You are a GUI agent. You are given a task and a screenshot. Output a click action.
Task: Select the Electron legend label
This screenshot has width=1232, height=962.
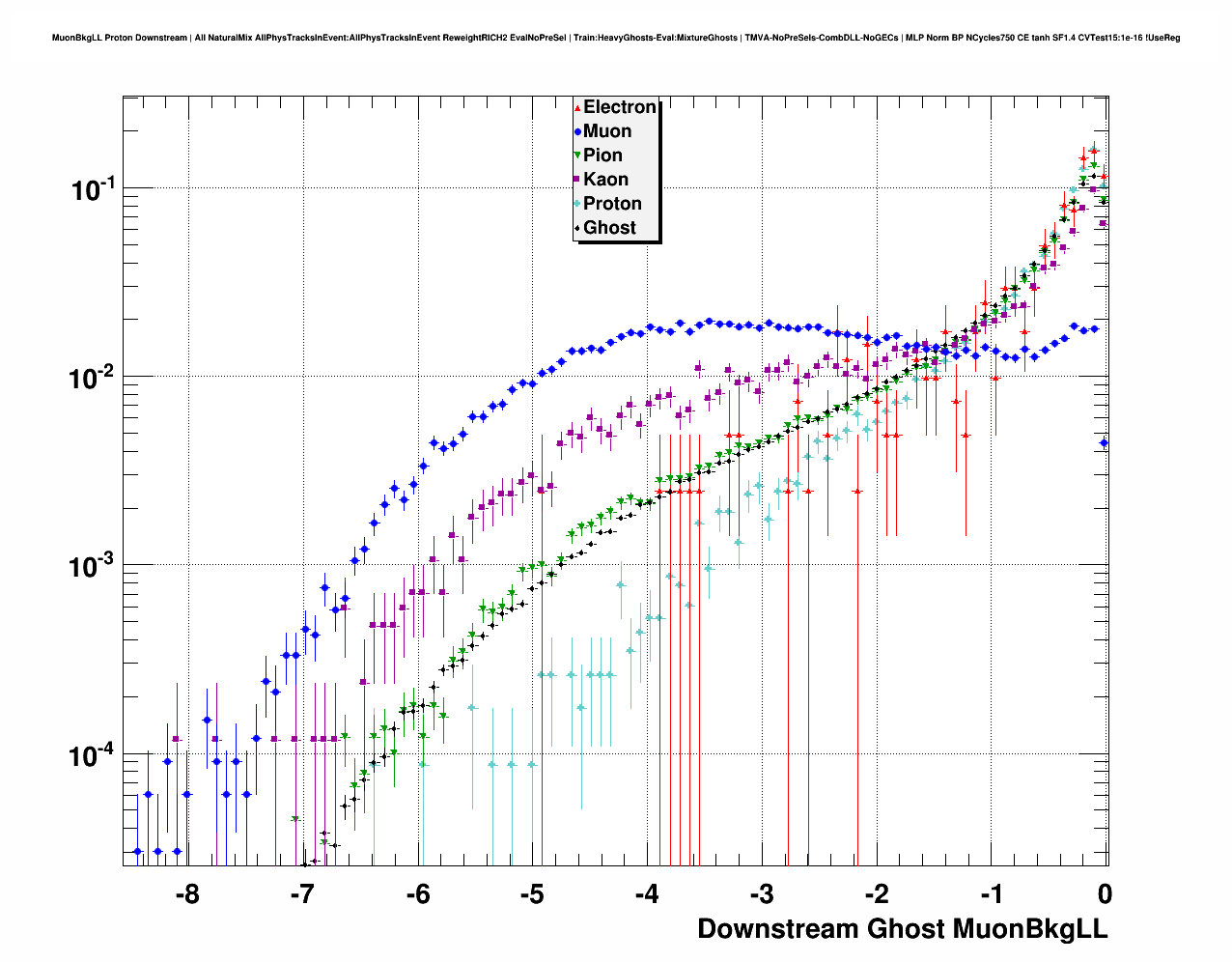click(x=619, y=107)
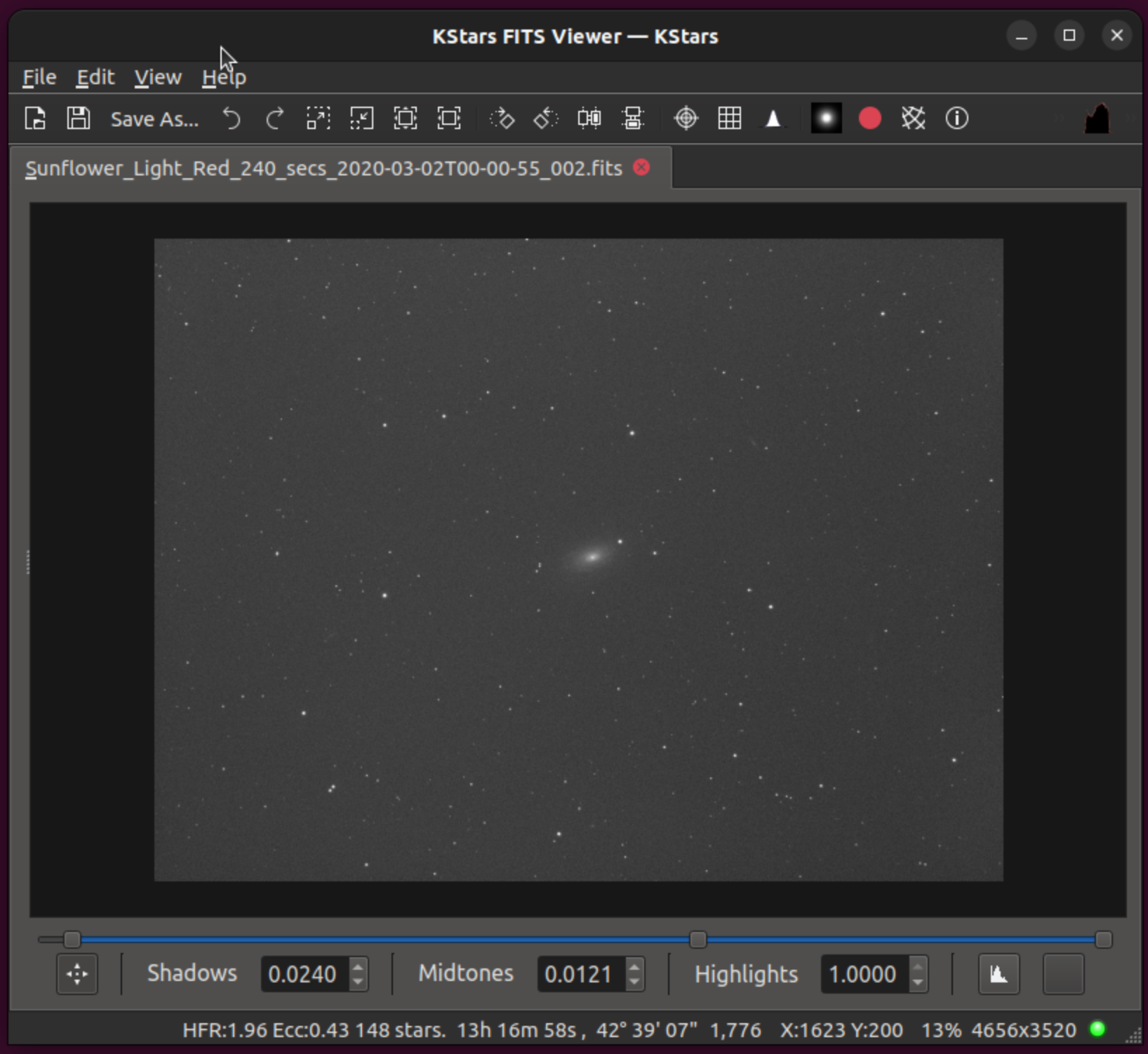
Task: Toggle the pixel gridlines display
Action: click(x=729, y=119)
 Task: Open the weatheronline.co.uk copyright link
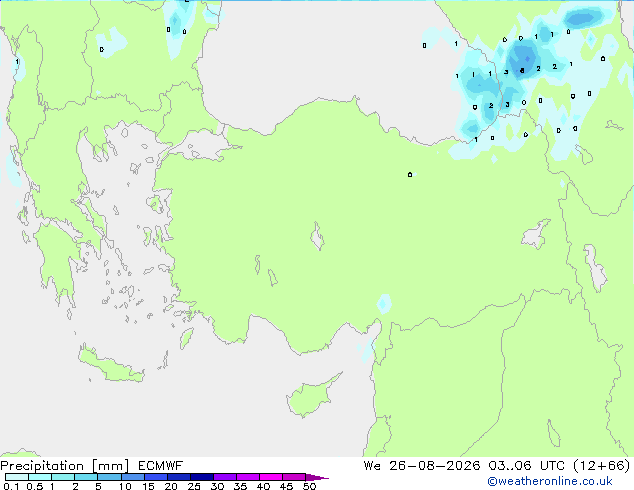[x=550, y=481]
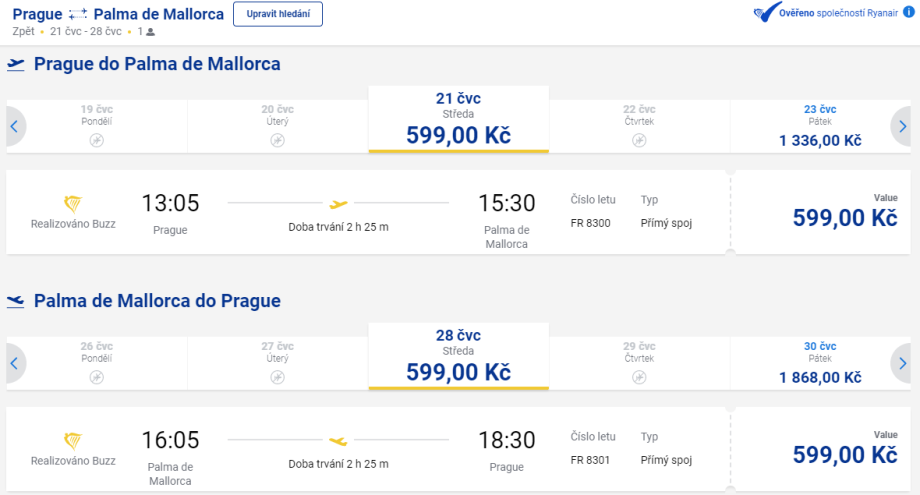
+ + + +
Going from the line that holds "Task: Open the" to the end of the listing above, copy each line exactly and nothing more, leaving pictures aside.

 Task: Open the weatheronline.co.uk copyright link
[x=550, y=481]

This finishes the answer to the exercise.